Subject: Re: [boost] [Review:Algorithms] Order of args to clamp
From: Jeffrey Lee Hellrung, Jr. (jeffrey.hellrung_at_[hidden])
Date: 2011-09-25 18:04:37
On Sun, Sep 25, 2011 at 10:09 AM, Andrew Sutton <asutton.list_at_[hidden]>wrote:
> >> No, no, no. Sorry to be so hard-line about this, but no.
> > So the cost of the extra char*-to-string conversions with the 1-type
> > of clamp increases the execution time of that function by more than 3X.
> > Personally, I value that performance benefit above the easier-to-describe
> > semantics that you want.
> I keep implying there's a middle ground. I guess I'll be more explicit.

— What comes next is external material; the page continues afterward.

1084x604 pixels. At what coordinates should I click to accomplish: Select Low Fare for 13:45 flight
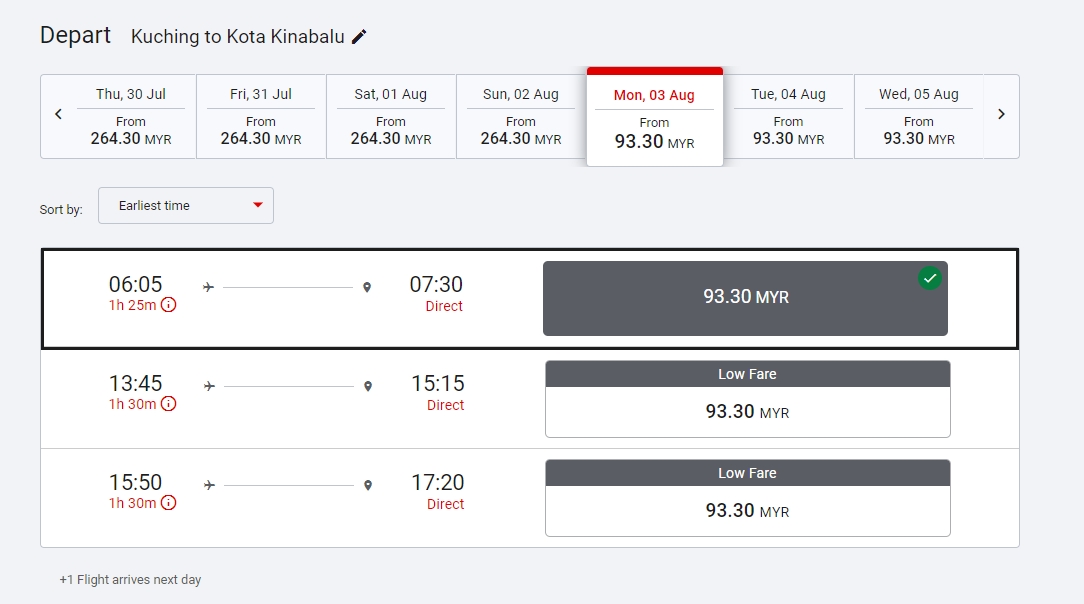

Well, it didn't sound like that's the position you originally took,
so...thanks for being more explicit.
> Every example given in this thread where different types should be
> comparable are related (or should be related) through common type:
Naturally. If they didn't have a common_type, you couldn't make a sensible
return type anyway, so as far as I've been concerned, that's been the
- int and double
> - types with different Allocators (should be)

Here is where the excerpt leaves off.